* Directives:
(1) In the episode review that follows, write out the passage from "Star Trek: Discovery is" up to and including "better than others.".
(2) Answer these questions using the episode review that follows, and mark each answer to match its question.
(a) Who directed the episode?
(b) What does the ship head into?
(c) Whose style does the crew montage recall?

* Excerpt:
%%
The following contains spoilers for Star Trek: Discovery, S4E6, “Stormy Weather” (written by Anne Caufell Saunders & Brandon Schultz and directed by Jonathan Frakes)


Star Trek: Discovery is at its best when it leans back and lets the cast work together and drive the story, and when it embraces the fundamental elements of the franchise, and Star Trek: Discovery S4E6 is the perfect example of both. The ship heads into the void left behind by the Dark Matter Anomaly (DMA), only to encounter incredible dangers and push the crew to be the best that they can be. The focus of “Stormy Weather” is completely on science and the crew itself, without random phaser fights, prisoner’s dilemmas, or external threats. As so often seems to be the case, a lot of interesting development is set up with some aspects working much better than others.

Jonathan Frakes directs for the first time in Season 4 and his steady hand and clear grasp of the universe and how it works is evident throughout. There is no one who regularly works on a Trek series who has as much of a grasp on the feeling and meaning behind it all as Frakes, and he makes a lot of really interesting directorial choices that really help to ground the story and raise the stakes in what could have been an overly slow or cerebral episode. Early on Captain Burnham (Sonequa Martin-Green) calls the full crew to their stations and Frakes does an Ocean’s Eleven style montage to show them to us as they comply, complete with split screens and kinetic movement that is reminiscent of Steven Soderbergh’s style in that film.
%%
* Records:
%%
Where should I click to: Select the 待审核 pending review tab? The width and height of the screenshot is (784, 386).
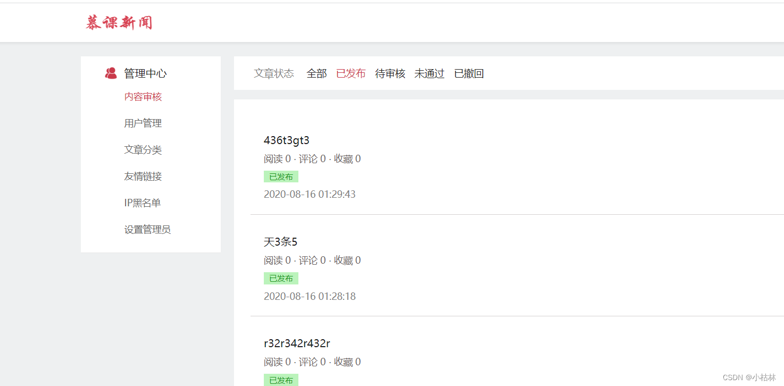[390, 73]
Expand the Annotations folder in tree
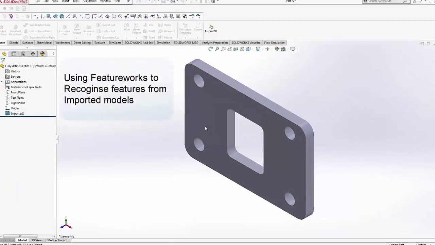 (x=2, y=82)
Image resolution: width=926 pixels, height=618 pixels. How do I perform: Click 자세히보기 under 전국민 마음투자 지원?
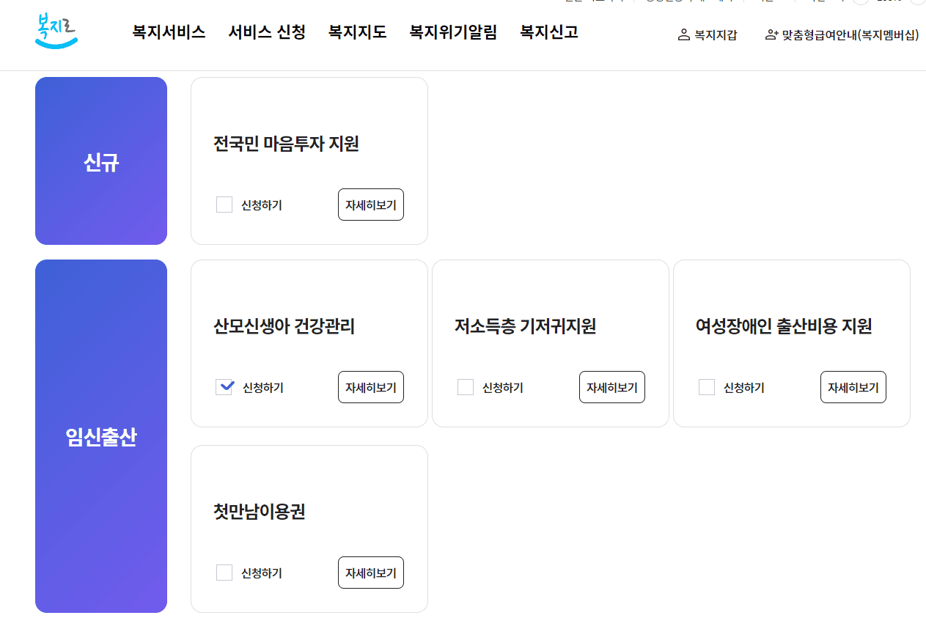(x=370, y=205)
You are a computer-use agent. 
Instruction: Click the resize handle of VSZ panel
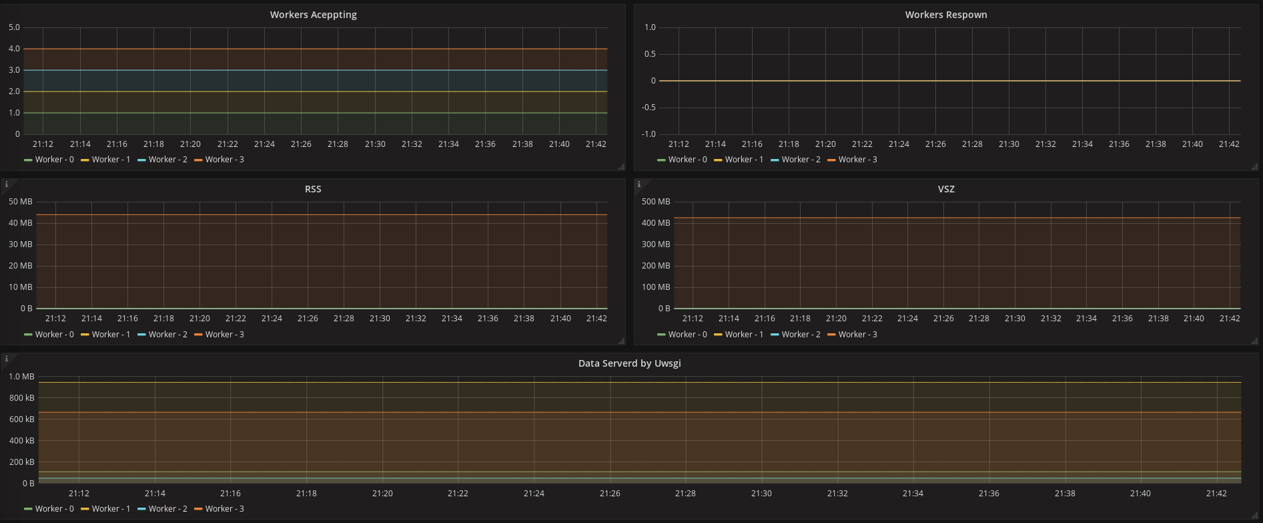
%%
%%
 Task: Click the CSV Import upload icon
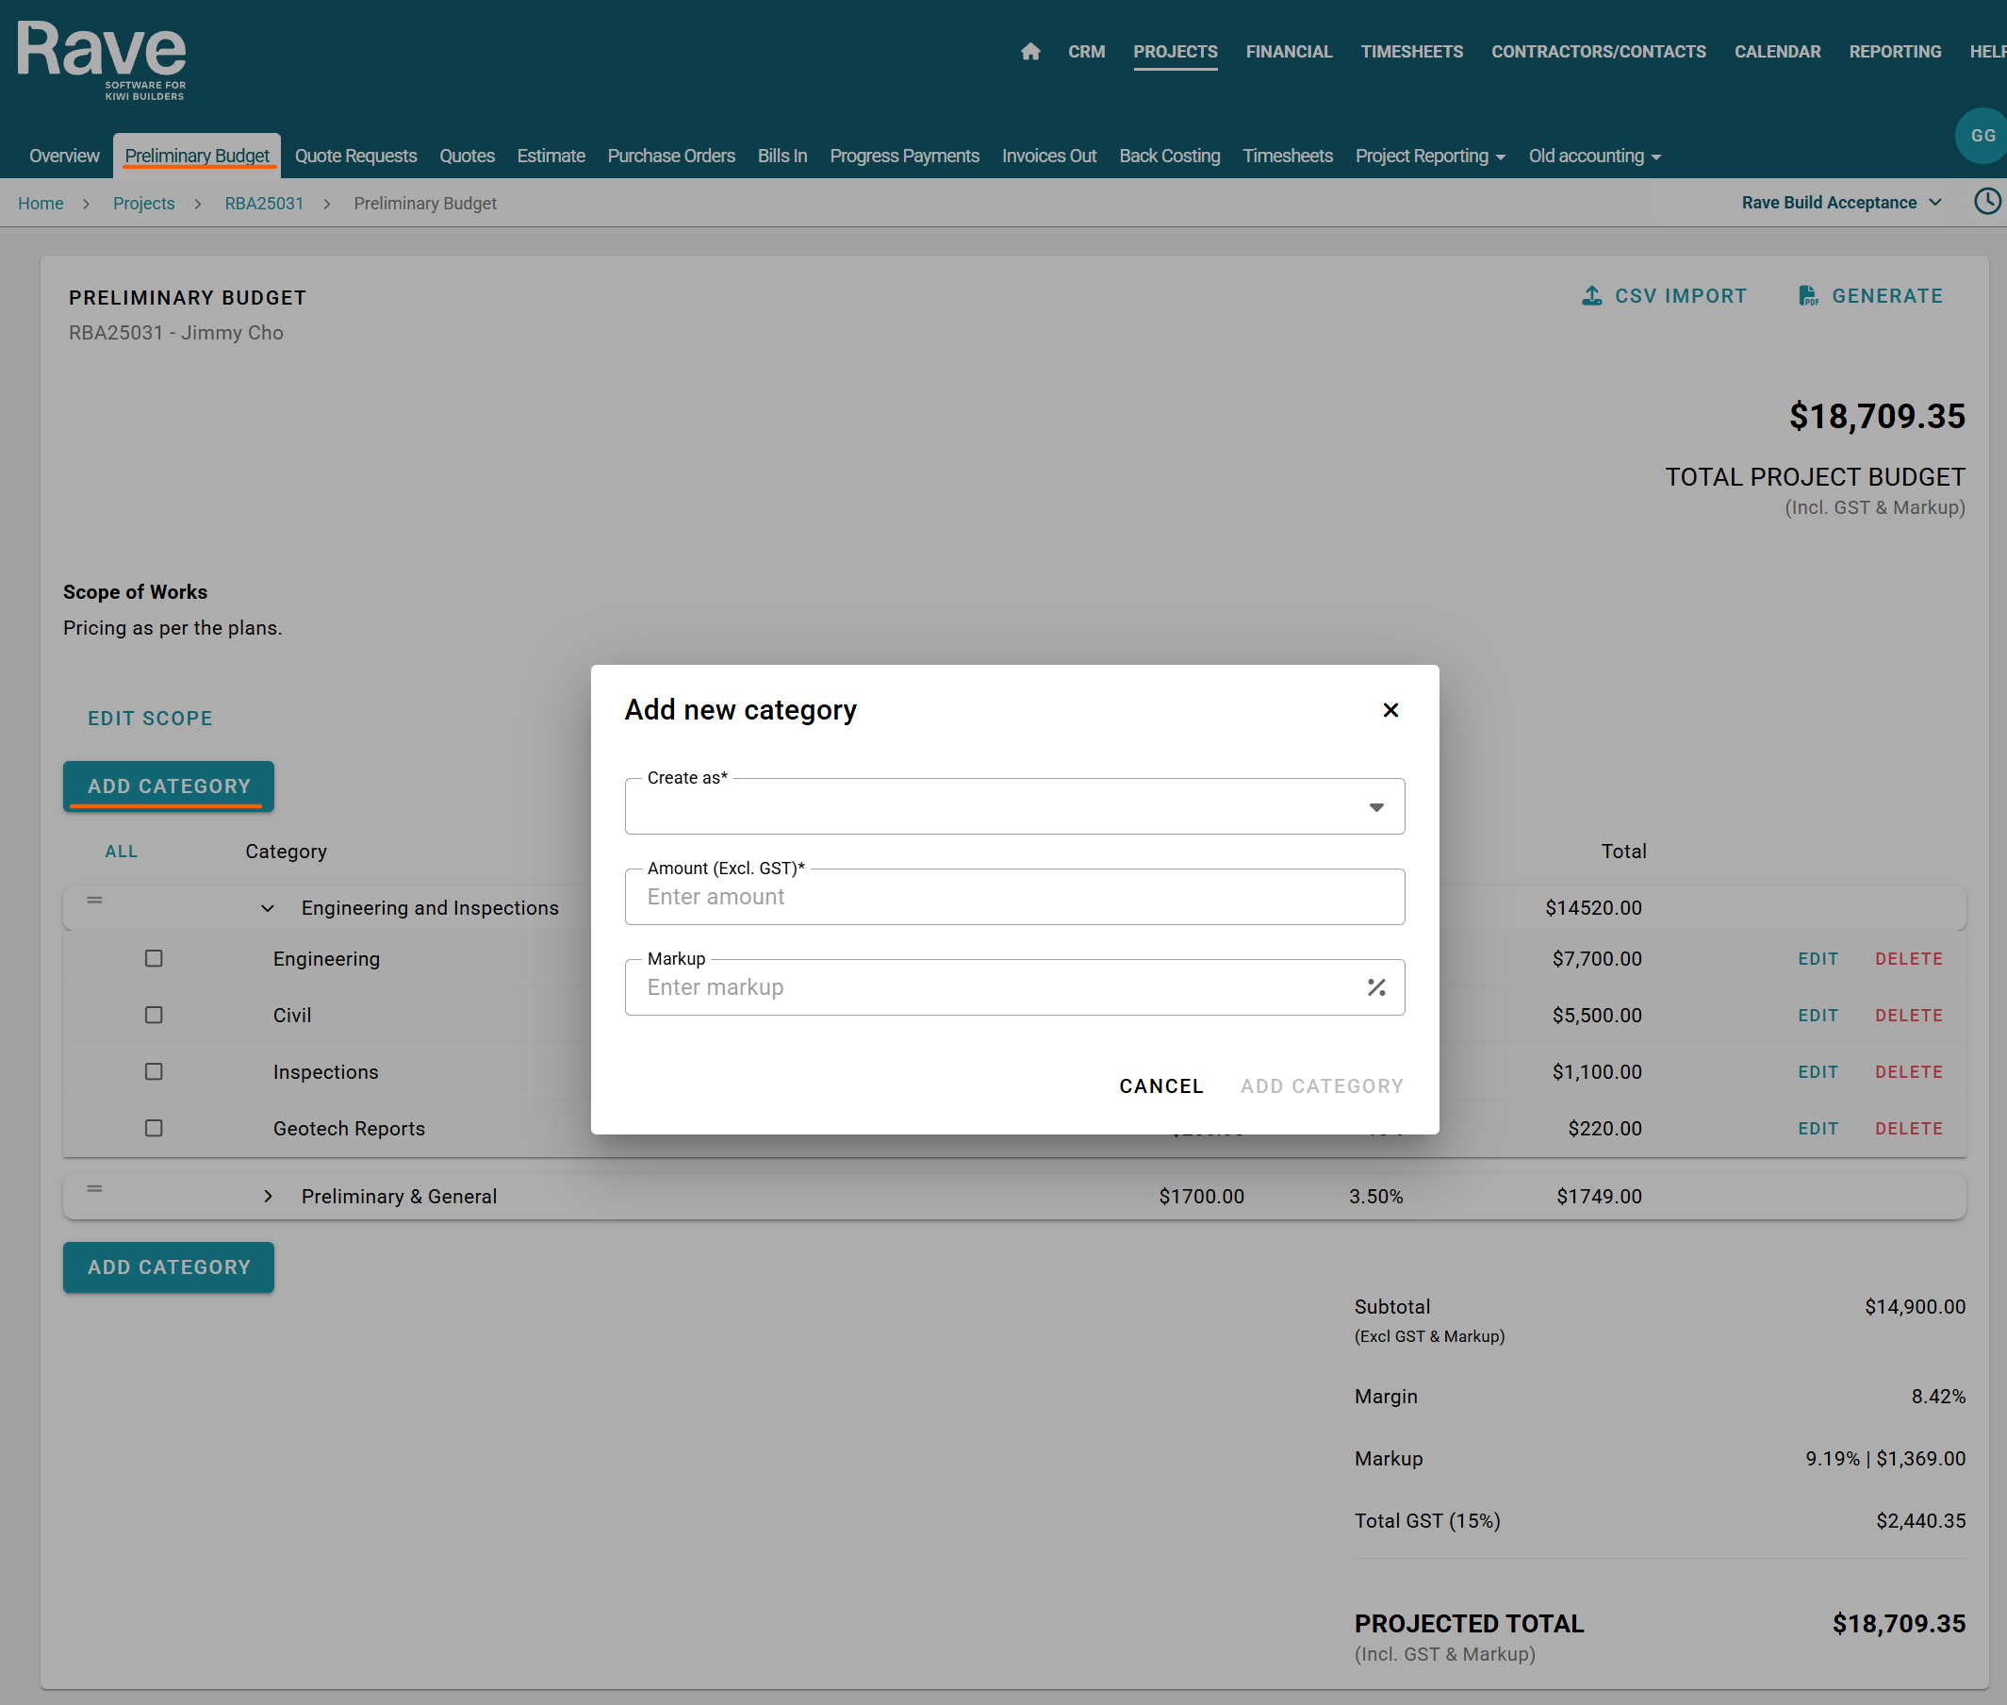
%%
%%
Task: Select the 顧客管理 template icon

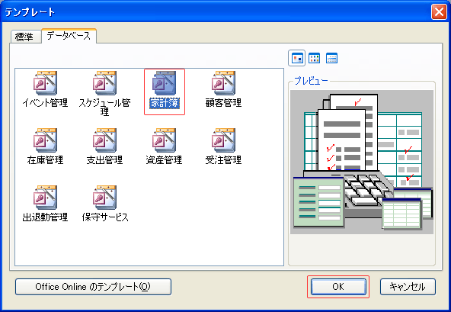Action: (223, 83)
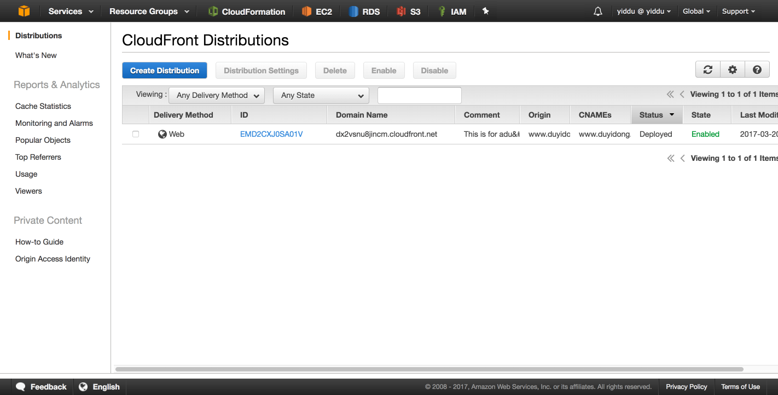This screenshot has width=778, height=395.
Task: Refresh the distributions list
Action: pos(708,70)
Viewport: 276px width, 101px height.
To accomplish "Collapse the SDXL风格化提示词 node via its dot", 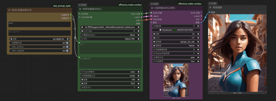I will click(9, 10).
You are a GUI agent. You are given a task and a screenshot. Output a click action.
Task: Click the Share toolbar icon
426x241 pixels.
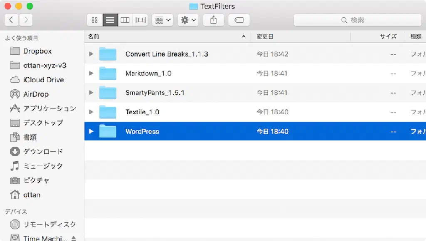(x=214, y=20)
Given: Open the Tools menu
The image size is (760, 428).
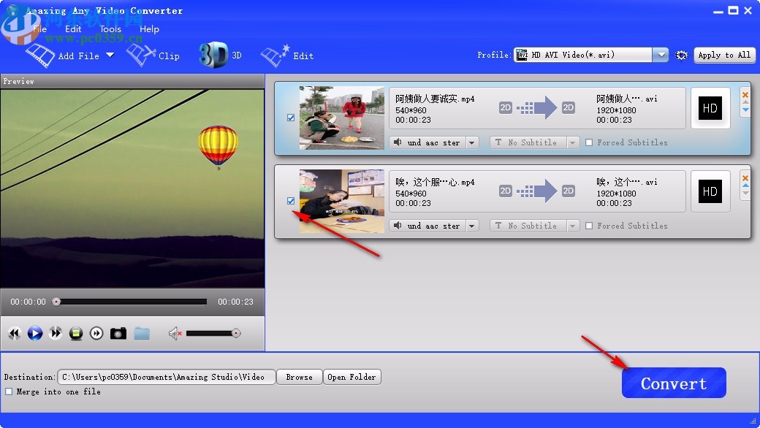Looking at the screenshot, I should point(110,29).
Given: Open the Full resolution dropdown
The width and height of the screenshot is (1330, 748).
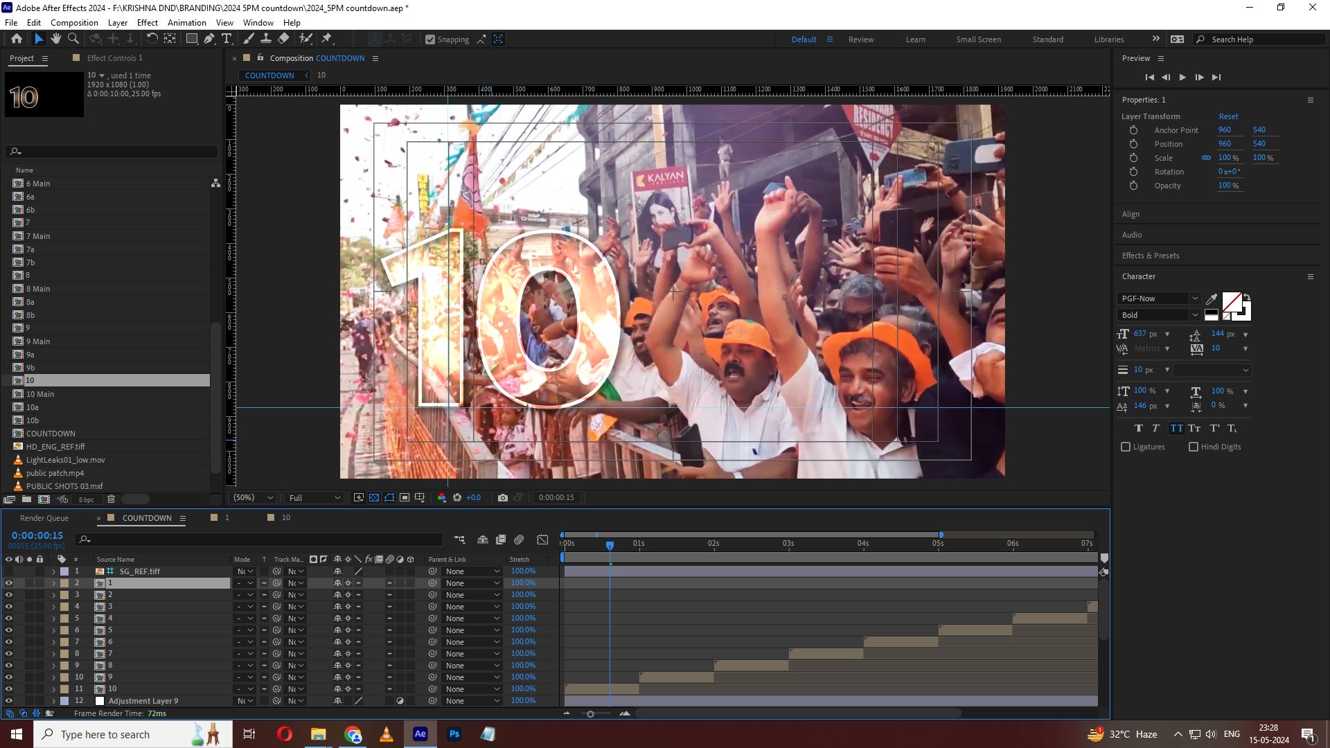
%%
* The solutions:
(1)
Star Trek: Discovery is at its best when it leans back and lets the cast work together and drive the story, and when it embraces the fundamental elements of the franchise, and Star Trek: Discovery S4E6 is the perfect example of both. The ship heads into the void left behind by the Dark Matter Anomaly (DMA), only to encounter incredible dangers and push the crew to be the best that they can be. The focus of “Stormy Weather” is completely on science and the crew itself, without random phaser fights, prisoner’s dilemmas, or external threats. As so often seems to be the case, a lot of interesting development is set up with some aspects working much better than others.

(2)
(a) Jonathan Frakes
(b) The void left behind by the Dark Matter Anomaly (DMA)
(c) Steven Soderbergh's style in Ocean's Eleven